*TASK STATEMENT*
Images aside, the whole listing should be written out word for word.

DATA PROVIDED section start

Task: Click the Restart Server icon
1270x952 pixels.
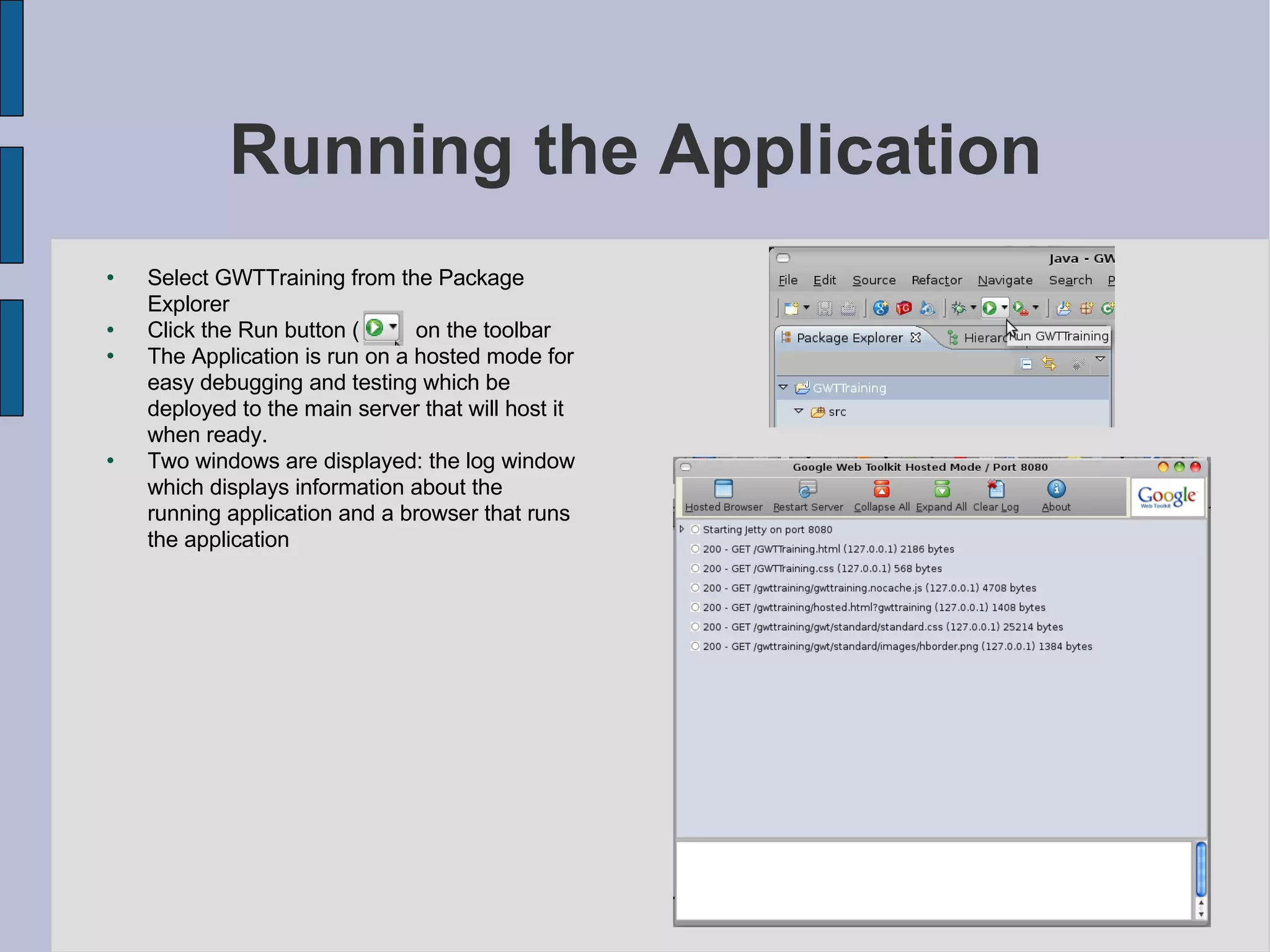Action: (807, 491)
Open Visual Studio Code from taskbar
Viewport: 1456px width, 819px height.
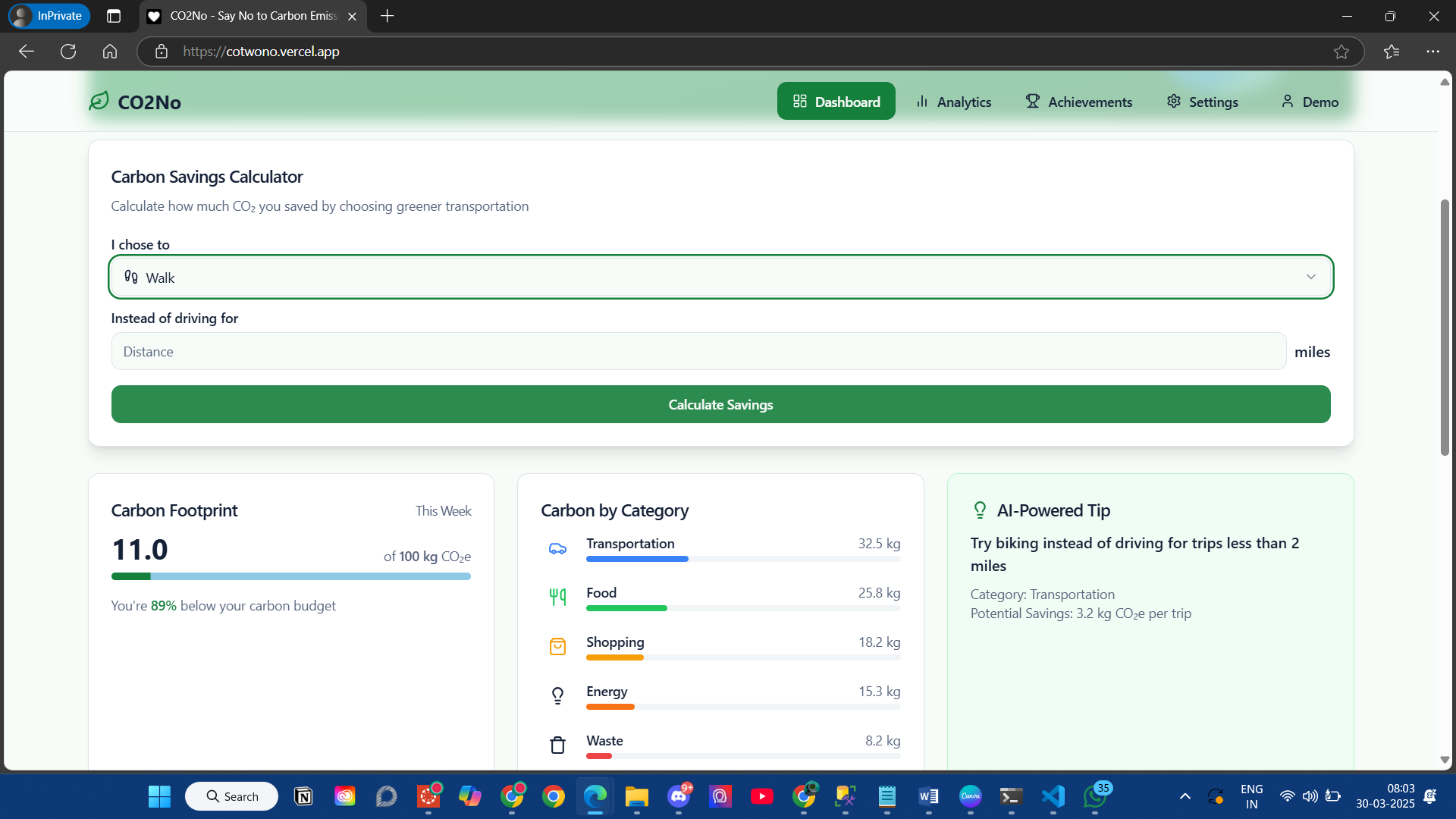pyautogui.click(x=1053, y=796)
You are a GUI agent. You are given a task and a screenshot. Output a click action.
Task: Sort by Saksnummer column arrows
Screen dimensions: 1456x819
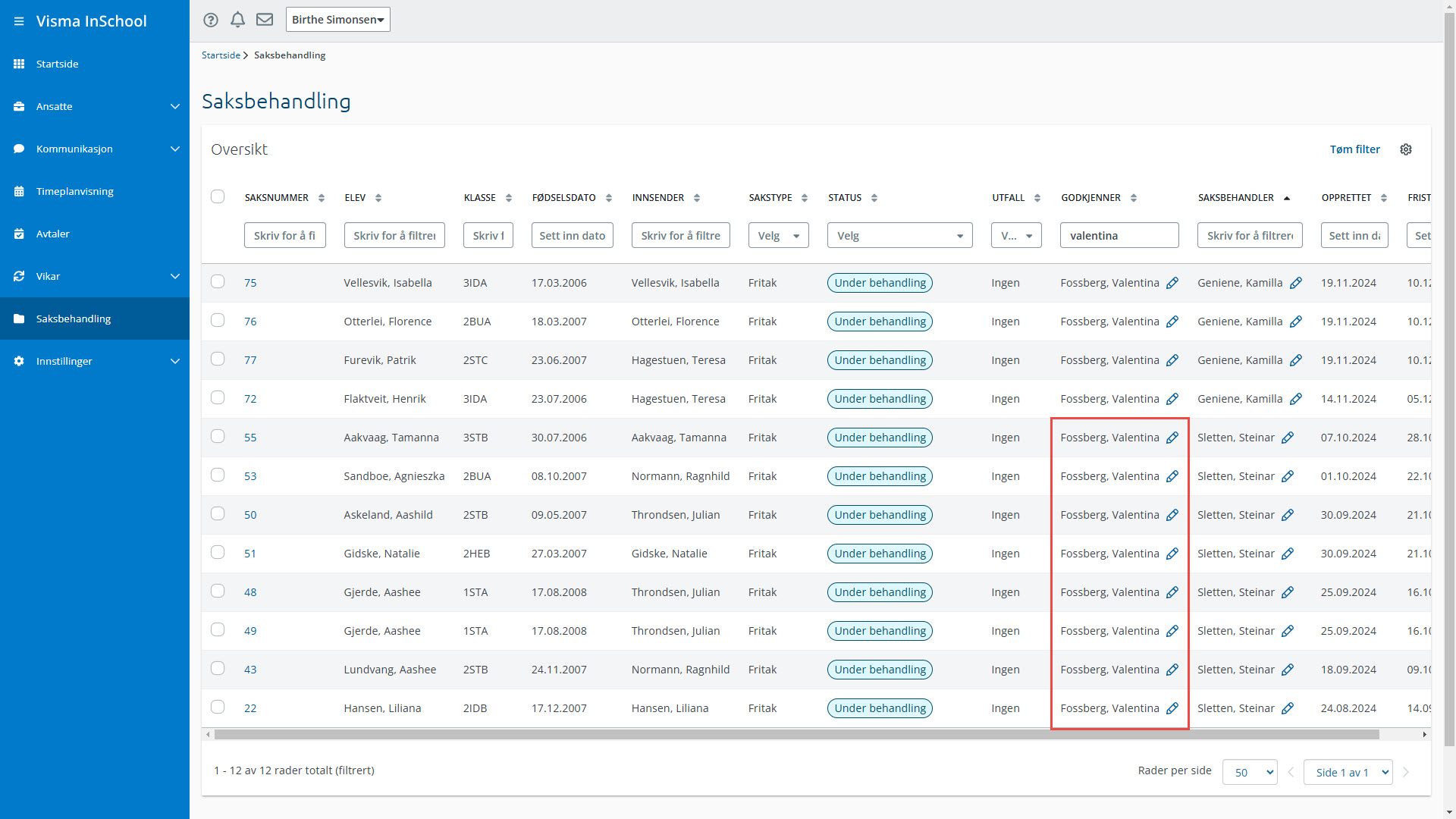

DATA PROVIDED section end

*RESULT OF THE TASK*
Task: Click the Restart Server icon
1270x952 pixels.
Action: (807, 491)
Open Visual Studio Code from taskbar
Viewport: 1456px width, 819px height.
pyautogui.click(x=1053, y=796)
You are a GUI agent. You are given a task and a screenshot. Output a click action.
Task: Sort by Saksnummer column arrows
Screen dimensions: 1456x819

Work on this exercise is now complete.